WORK INSTRUCTIONS
Your task is to copy each line of the records that includes the string "computer".

DATA UNDER STUDY
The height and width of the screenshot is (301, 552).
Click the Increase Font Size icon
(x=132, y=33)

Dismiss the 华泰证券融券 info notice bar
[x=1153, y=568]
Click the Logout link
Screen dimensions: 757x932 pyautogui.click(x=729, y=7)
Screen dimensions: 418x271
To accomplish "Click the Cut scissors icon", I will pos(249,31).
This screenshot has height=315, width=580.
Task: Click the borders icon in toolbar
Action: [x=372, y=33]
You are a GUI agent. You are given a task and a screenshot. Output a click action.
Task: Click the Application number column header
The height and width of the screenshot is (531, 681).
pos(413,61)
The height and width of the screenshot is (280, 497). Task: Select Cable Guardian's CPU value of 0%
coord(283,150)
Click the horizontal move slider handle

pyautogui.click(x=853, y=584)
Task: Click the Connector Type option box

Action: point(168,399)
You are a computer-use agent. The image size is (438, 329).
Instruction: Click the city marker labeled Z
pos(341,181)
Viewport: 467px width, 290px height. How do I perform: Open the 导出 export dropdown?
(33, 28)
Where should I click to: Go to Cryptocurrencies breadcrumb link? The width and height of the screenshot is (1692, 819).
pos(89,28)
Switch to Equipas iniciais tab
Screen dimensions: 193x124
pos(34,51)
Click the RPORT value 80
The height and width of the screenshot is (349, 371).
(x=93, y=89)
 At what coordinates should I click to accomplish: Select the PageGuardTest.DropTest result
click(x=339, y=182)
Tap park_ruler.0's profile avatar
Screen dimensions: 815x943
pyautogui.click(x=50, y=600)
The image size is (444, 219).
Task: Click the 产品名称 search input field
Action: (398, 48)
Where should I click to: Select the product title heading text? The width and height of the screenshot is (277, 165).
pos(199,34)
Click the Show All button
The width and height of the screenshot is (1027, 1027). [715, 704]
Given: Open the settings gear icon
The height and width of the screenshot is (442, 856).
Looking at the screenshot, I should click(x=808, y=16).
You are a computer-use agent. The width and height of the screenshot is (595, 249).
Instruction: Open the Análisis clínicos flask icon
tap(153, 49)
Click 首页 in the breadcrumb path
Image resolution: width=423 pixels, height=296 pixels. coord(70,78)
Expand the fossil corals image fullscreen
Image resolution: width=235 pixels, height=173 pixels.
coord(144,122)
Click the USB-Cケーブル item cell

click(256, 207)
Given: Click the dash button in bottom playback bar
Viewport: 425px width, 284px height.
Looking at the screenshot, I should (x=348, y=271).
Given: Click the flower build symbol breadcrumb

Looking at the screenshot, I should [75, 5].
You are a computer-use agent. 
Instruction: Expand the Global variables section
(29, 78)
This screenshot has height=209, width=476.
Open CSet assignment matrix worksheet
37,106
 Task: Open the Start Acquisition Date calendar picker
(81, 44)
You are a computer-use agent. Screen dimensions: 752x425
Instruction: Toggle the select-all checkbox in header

RESULT OF THIS EXERCISE
You are a computer-use agent. The image size is (438, 329).
You are a computer-use agent. The width and height of the screenshot is (595, 249).
You are a computer-use agent. 
You are a computer-use agent. Screen dimensions: 752x425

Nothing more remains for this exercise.